#### WHAT YOU HAVE TO DO
Please reproduce the data exactly and omit the pictures.

Dataset entries:
────
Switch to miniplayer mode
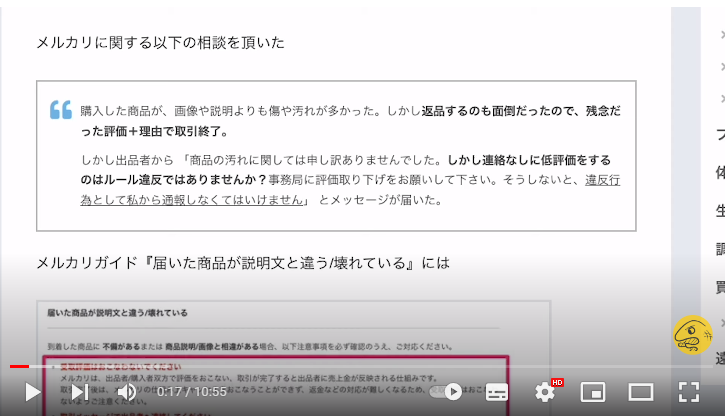The height and width of the screenshot is (418, 726). (x=593, y=392)
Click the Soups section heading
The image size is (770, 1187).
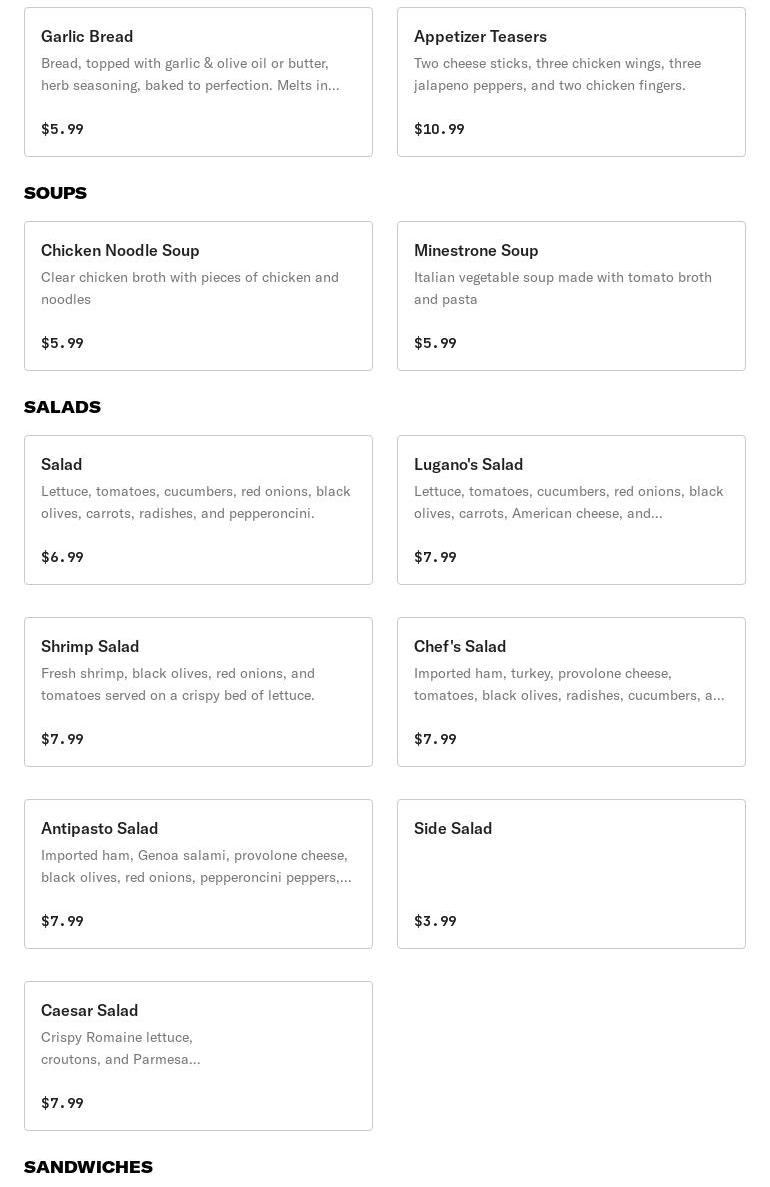55,193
────
#### SOLUTION FOR THIS PROBLEM
Switch to miniplayer mode
The height and width of the screenshot is (418, 726). (x=593, y=392)
Click the Soups section heading
The image size is (770, 1187).
55,193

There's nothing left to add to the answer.